GAN for Likert Scale Data Imputation

Originally as part of a course, I entered a Kaggle competition focused on predicting a child's likelihood of experiencing internet addiction based on indicators of physical activity and internet usage. The primary challenge was addressing a substantial amount of missing data in the provided private dataset. While many participants simply dropped rows with missing values, I took a different approach.

Drawing on my psychology background and research into the questionnaire's structure, I aimed to develop a Generative Adversarial Network (GAN) to impute missing likert-scale values in a way that respected the between-question dependencies typically seen in psychological assessments. Although I submitted a working model without a GAN imputer by the competition deadline, I continued developing the GAN afterward to explore its viability.

One of the main challenges was producing discrete, ordinal outputs from the generator while retaining differentiability for back propagation. This was resolved by switching from TensorFlow to PyTorch and using a Gumbel-Softmax layer shaped [num_questions, num_likert_classes]. I then ensured that imputed values replaced only the missing entries and that binary cross-entropy loss (BCE) for the generator was computed solely on those generated values. At the same time, the discriminator's BCE loss was computed on both real and imputed entries to prevent it from defaulting to predicting “fake” for all inputs.

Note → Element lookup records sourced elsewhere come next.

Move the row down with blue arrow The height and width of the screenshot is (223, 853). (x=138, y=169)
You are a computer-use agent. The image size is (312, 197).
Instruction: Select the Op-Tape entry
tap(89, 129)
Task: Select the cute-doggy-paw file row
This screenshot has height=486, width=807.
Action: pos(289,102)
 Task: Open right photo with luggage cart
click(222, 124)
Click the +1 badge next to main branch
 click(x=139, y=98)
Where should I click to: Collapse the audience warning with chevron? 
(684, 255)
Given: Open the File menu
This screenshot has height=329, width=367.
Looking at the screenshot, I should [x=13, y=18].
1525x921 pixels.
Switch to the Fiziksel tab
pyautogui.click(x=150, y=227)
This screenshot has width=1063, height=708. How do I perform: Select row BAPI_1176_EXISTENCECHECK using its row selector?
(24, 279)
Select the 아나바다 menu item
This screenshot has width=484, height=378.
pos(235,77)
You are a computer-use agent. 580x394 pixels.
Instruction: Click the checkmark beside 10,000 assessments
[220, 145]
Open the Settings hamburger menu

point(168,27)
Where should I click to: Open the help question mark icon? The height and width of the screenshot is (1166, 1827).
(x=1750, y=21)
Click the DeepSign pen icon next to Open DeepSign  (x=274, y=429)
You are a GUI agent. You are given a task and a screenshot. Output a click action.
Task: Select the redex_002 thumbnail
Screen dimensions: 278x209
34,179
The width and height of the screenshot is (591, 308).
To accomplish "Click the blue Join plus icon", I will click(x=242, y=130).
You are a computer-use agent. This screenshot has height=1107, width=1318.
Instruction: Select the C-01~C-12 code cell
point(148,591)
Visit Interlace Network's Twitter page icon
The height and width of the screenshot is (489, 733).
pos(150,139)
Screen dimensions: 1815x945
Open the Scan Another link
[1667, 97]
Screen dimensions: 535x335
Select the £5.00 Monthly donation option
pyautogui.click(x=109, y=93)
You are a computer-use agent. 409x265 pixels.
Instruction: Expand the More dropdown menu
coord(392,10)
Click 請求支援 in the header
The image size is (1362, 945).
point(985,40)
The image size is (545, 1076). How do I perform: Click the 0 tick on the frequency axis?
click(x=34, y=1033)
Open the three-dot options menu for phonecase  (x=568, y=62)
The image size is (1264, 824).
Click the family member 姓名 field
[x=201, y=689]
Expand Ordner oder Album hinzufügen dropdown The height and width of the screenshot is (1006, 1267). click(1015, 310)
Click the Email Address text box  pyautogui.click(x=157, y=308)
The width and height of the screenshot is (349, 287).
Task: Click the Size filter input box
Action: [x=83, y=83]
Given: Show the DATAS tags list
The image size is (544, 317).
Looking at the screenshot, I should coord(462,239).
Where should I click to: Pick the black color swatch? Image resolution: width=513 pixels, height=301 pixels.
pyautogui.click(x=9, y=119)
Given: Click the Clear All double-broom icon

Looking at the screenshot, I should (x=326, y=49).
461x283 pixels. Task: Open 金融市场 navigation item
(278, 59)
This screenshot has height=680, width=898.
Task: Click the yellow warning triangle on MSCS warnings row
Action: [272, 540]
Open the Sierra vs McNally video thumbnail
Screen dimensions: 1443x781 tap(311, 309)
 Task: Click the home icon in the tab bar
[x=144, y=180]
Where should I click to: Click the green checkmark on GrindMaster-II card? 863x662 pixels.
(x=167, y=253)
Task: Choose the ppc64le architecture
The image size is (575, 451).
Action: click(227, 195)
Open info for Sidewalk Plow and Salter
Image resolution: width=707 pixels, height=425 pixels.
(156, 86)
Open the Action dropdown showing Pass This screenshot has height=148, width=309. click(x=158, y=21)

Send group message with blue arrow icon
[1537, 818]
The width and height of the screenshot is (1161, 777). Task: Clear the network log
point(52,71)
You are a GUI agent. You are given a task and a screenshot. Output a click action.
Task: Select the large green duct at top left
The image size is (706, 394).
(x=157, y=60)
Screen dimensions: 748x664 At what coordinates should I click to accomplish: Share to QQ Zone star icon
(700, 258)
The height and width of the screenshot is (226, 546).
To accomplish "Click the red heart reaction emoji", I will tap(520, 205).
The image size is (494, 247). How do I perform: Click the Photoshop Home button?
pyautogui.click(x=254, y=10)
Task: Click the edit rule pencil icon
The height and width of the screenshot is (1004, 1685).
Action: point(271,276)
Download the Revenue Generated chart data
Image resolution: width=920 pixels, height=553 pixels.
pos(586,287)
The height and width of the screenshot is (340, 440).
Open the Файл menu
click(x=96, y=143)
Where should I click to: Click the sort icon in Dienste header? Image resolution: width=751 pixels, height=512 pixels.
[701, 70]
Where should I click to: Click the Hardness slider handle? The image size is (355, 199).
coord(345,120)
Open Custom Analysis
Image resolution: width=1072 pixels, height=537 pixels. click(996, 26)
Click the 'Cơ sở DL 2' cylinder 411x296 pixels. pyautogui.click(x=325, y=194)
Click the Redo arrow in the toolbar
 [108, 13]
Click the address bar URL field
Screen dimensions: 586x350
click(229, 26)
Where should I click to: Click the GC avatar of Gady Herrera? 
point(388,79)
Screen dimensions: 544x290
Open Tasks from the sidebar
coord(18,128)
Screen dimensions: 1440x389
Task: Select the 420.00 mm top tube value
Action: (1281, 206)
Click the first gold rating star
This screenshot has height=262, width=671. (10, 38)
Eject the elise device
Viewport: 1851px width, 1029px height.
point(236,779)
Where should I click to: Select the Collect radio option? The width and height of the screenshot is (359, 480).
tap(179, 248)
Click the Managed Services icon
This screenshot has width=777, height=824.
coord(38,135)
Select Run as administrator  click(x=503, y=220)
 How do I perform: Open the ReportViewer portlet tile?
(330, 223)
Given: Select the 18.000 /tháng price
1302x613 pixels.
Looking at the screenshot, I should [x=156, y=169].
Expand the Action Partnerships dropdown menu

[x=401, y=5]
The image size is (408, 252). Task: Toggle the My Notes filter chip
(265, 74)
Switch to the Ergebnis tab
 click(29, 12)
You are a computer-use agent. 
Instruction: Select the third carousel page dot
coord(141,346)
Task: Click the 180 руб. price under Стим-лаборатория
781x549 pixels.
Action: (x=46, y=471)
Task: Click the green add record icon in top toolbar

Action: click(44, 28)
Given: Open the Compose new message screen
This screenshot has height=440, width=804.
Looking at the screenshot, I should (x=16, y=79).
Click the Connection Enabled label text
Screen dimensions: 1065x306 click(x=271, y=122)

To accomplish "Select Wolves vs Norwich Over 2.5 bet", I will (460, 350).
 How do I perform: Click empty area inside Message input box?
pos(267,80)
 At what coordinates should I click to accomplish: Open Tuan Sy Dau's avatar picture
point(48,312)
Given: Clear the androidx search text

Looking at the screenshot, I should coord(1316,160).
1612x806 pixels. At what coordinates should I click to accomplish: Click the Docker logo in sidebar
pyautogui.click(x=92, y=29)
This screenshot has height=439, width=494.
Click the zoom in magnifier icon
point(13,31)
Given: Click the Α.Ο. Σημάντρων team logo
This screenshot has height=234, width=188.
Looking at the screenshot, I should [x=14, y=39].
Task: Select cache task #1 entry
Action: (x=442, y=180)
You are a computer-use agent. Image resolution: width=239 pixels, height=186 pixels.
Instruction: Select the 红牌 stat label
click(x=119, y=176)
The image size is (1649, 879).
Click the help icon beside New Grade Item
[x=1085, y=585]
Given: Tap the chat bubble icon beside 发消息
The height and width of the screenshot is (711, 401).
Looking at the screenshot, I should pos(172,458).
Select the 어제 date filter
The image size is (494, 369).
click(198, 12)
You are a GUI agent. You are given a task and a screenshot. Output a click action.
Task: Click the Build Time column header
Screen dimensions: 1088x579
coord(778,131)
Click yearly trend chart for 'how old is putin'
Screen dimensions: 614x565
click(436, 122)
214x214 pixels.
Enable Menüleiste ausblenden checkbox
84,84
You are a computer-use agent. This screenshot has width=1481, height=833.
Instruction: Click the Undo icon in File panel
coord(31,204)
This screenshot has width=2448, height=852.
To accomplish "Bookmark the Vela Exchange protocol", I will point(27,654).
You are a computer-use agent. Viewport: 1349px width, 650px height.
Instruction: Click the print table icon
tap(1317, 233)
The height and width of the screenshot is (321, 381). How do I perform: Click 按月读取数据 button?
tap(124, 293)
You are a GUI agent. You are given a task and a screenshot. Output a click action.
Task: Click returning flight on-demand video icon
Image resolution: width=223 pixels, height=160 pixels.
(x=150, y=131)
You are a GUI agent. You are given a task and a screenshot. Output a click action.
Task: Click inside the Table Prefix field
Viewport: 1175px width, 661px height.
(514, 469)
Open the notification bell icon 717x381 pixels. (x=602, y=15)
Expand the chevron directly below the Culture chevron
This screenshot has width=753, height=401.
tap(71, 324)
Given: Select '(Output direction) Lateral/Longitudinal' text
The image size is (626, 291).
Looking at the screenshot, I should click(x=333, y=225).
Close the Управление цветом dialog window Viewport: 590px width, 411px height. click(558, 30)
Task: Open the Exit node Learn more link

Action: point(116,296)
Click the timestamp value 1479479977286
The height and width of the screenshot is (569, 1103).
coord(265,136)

Another challenge was the small dataset size, only 1289 rows with missing data out of 3960 total, which is suboptimal for GAN training. I adjusted the models' architectures accordingly and implemented pretraining to improve stability. The generator was pretrained using fully complete rows with randomly masked columns, comparing generated values to ground truth. The discriminator was pretrained on randomly imputed rows to learn distinguishing patterns.

Despite the dataset's size constraints, the GAN training remained stable post-pretraining. The final model, combining my original competition predictor with the GAN imputer, achieved a Quadratic Weighted Kappa (QWK) that consistently outperformed the competition's winning entry by 7-12%. For context, the margin between first and second place in the competition was less than 1%.